Alterations in the chemical modifications that control gene expression, known as Epigenetics, have proven to be one of the most characteristic properties of all human tumors. This realization has generated the development of very intense pharmacological research to find drugs that act at this level against cancer. Today there are nine epigenetic drugs approved for use in oncology, especially in leukemias, lymphomas and soft tissue tumors. However, a mystery remains: Why do some of these patients respond clinically to these compounds while in other cases they show resistance to their action?

Today, an article led by Dr.

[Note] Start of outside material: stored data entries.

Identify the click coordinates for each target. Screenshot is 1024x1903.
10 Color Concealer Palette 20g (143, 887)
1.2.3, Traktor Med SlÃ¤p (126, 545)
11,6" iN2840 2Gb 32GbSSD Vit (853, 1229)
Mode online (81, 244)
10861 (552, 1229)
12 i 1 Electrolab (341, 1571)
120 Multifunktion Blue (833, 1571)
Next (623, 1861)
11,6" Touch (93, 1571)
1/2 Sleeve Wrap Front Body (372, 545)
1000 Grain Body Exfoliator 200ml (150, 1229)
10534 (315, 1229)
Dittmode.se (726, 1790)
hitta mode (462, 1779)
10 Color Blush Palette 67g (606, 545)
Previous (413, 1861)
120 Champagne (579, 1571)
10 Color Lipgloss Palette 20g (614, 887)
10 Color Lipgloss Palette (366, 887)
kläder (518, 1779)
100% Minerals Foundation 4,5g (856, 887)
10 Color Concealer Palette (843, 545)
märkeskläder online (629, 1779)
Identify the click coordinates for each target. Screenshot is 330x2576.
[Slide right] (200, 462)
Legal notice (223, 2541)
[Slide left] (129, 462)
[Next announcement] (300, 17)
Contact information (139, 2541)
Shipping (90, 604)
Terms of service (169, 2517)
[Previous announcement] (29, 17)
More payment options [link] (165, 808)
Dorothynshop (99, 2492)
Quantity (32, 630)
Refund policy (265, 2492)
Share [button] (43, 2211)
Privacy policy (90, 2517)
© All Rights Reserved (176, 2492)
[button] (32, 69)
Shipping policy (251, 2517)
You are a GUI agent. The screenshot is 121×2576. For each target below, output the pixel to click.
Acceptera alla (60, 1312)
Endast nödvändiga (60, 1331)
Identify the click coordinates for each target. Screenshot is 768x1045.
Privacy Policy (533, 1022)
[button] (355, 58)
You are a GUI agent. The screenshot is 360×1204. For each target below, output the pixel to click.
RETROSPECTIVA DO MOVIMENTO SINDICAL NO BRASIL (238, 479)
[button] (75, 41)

Manel Esteller, Director of the Josep Carreras Leukaemia Research Institute, ICREA Research Professor and Chairman of Genetics at the School of Medicine of the University of Barcelona, in the journal Cancer Research Communications, provides the first answer to this question by showing how the persistence of certain single cancer cells with mutations is associated with the lack of clinical benefit of these pharmacological principles.

We decided to focus our study on a type of bone marrow cancer, where leukemia blood cells are formed, called myelodysplastic syndrome (MDS) because the treatment of choice is an epigenetic drug called azacitidine, an inhibitor of DNA methylation. We studied what was happening at the DNA and protein levels in thousands of cells separated from these patients at two time points: before and after receiving the epigenetic therapy”, explains Dr. Esteller about the article published in the official journal of the American Association for Cancer Research (AACR) for the rapid publication of interesting results. “We managed to characterize more than 30 cell subtypes and 50 genes, observing that the patients where pharmacological treatment had an effect had a particular profile at the individual cell level: they presented a decrease in the number of mutations in stem and progenitor cells and in immature granulocytes and monocytes. This suggests that if we do not eliminate these altered primitive cells, which appear early during the tumor process, the therapy has little chance of success. The good news for patients resistant to epigenetic drugs is that we have detected that some of the new mutations that appear may now be targets of other drugs specifically directed against them. As if it were a game of cat and mouse between the doctor and the cancer, the tumor's strength against one drug generates its vulnerability against another drug. Hence the importance of molecular studies at the single cell level that allow us to predict not only the prognosis of the disease but also what this leukemia may be sensitive to", concludes the researcher.